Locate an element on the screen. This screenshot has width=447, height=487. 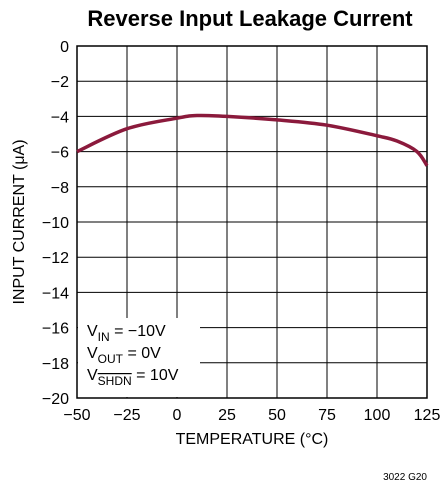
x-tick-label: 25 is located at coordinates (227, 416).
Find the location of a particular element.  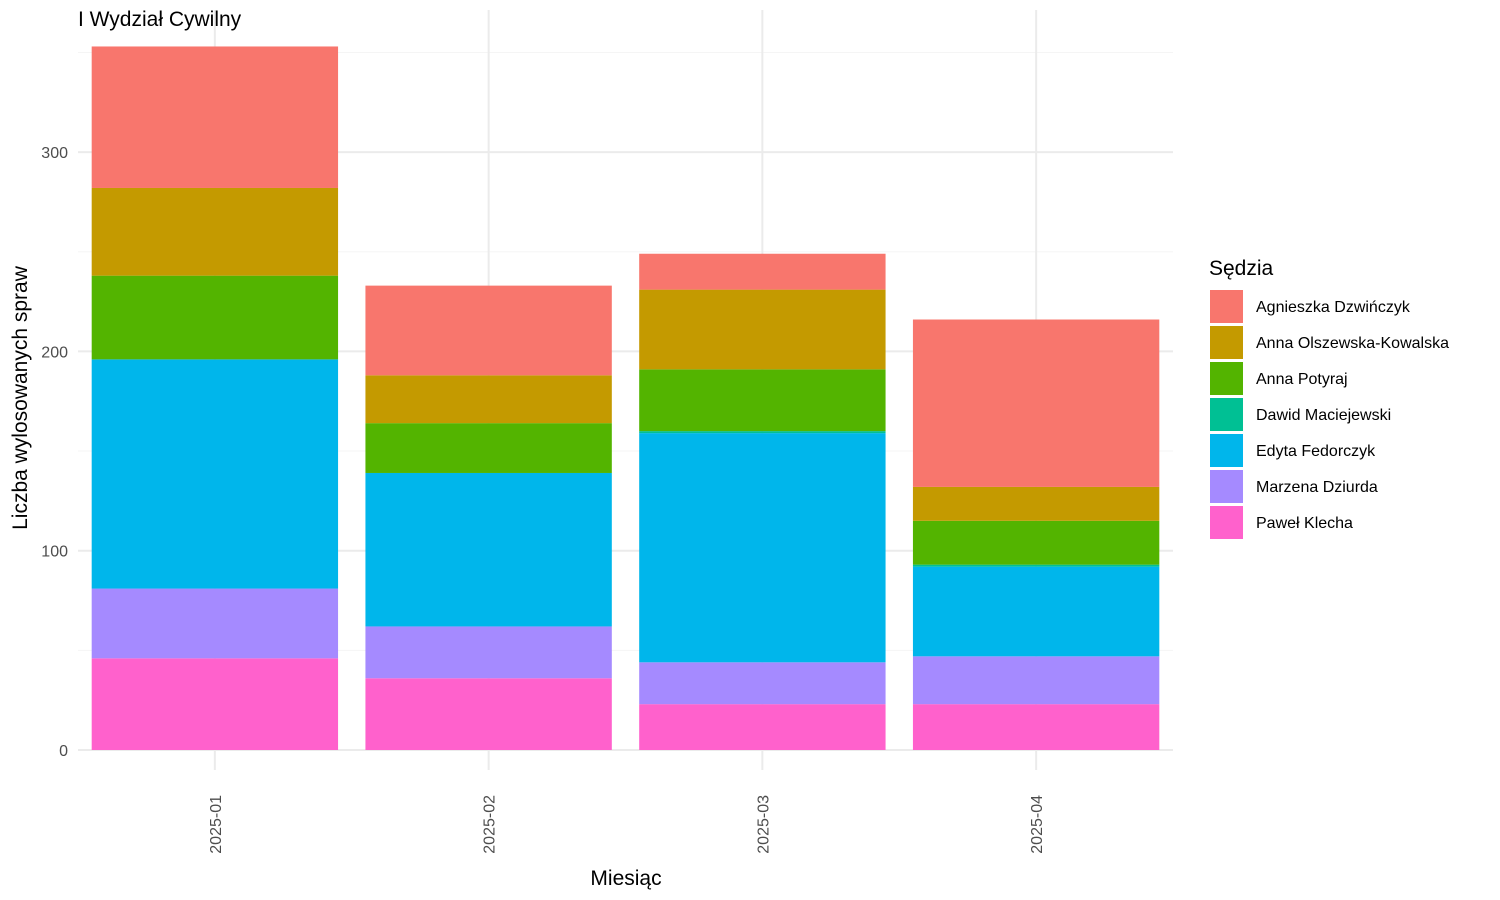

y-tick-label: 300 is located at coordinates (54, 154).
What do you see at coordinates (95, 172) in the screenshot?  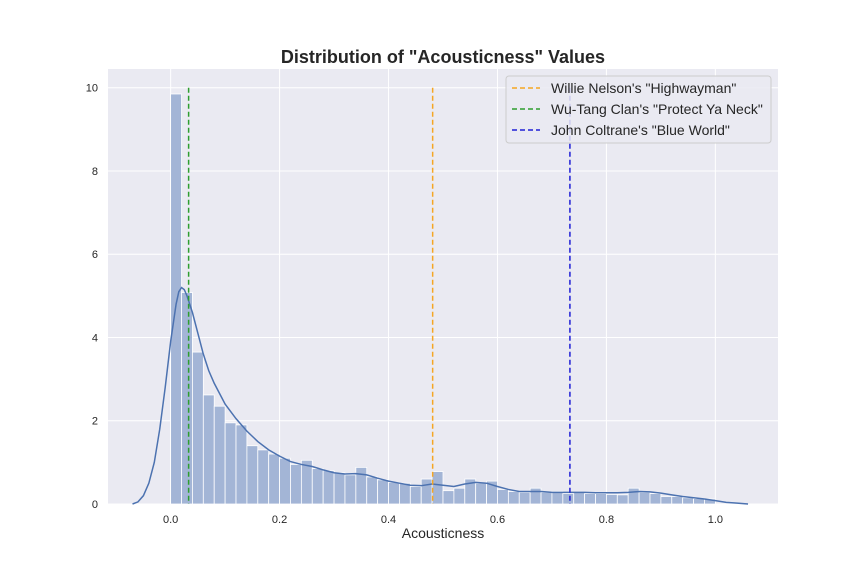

# # # #

- WORK ORDER -
Lay out the listing above as a Markdown table with the columns Row and Line, one numbered row per line, and skip the blank lines. Leave the pictures out.

- EXPECTED OUTPUT -
| Row | Line |
|---|---|
| 1 | Locate an element on the screen. This screenshot has width=447, height=487.  |
| 2 | x-tick-label: 25 is located at coordinates (227, 416). |
| 3 | Find the location of a particular element.   |
| 4 | y-tick-label: 300 is located at coordinates (54, 154). |
| 5 | What do you see at coordinates (95, 172) in the screenshot?   |